Divorziamo: e il cane?

caneLa prima preoccupazione di una coppia che divorzia, si sa, sono i figli, quando ci sono. Seguono poi le preoccupazioni legate ai soldi e al mantenimento, anche se al primo posto restano in genere sentimenti feriti e brandelli di un cuore a pezzi. E il cane? Quando nella coppia e peggio ancora nella famiglia con bambini c’è anche un batuffolo peloso le cose si complicano ulteriormente. Chi se ne prenderà cura? Chi dei due rinuncerà all’affetto del proprio cagnolone?

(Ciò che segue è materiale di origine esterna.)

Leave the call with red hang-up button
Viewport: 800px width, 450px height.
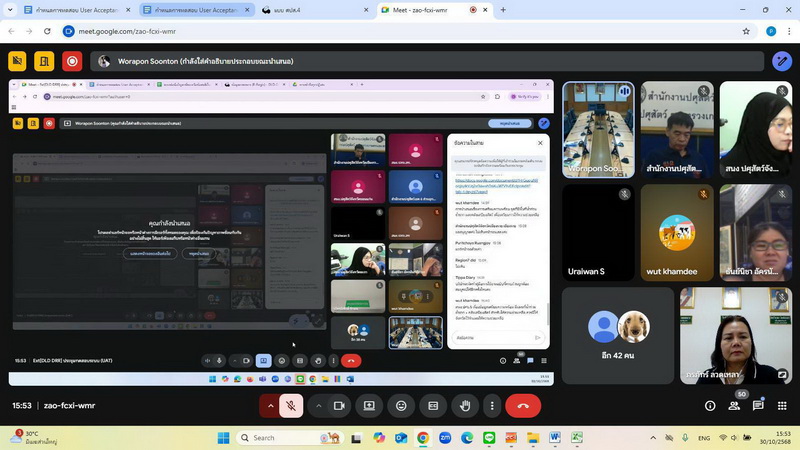[x=522, y=406]
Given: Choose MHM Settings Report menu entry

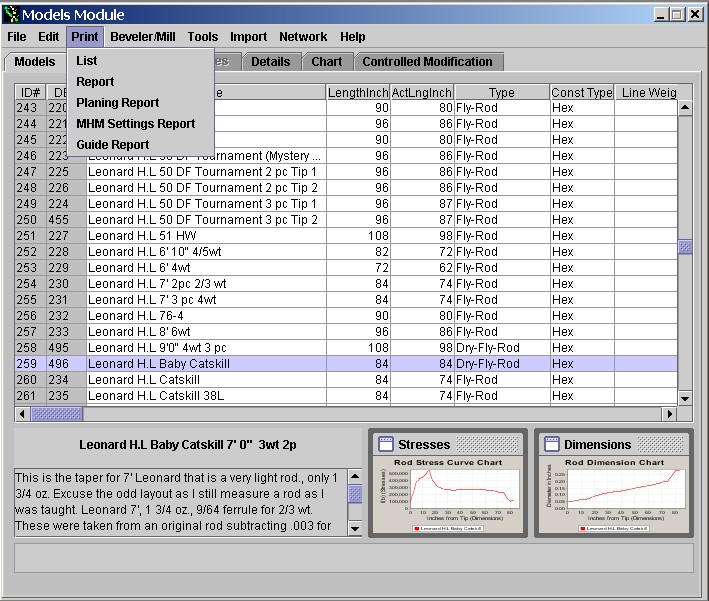Looking at the screenshot, I should (x=136, y=124).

Chi avrebbe il coraggio di privare i bambini del loro amico più fedele?

Triste faccenda, specialmente quando ci sono di mezzo trasferimenti geograficamente piuttosto lontani o litigi che più o meno equivalgono a migliaia di chilometri di distanza, almeno sulla via della comprensione. Se tutto diventa più facile quando l’animale di casa è un pesce, le cose si fanno complesse se a doversi dividere in due è il cane oppure il gatto. Di solito buon senso vuole che sia il membro della coppia più affezionato all’animale, che di solito lo accudisce o che lo possiede da più tempo – magari prima del matrimonio – a tenerlo con sé.

Ma quando la persona in questione deve trasferirsi armi e bagagli altrove e non ha la possibilità di tenere il cane? Meglio affidarlo ad una terza persona anche se estranea oppure lasciarlo al proprio partner, anche se ex? Una cosa è certa: pur se di cani e non di bambini si tratta si può sempre sperare di chiedere se non l’affidamento legale almeno la possibilità di rivederlo ogni tanto, accordandosi civilmente con il proprio ex. Perché rinunciare all’affetto dell’animale che vi ha fatto compagnia per tanti anni? Voi che fareste?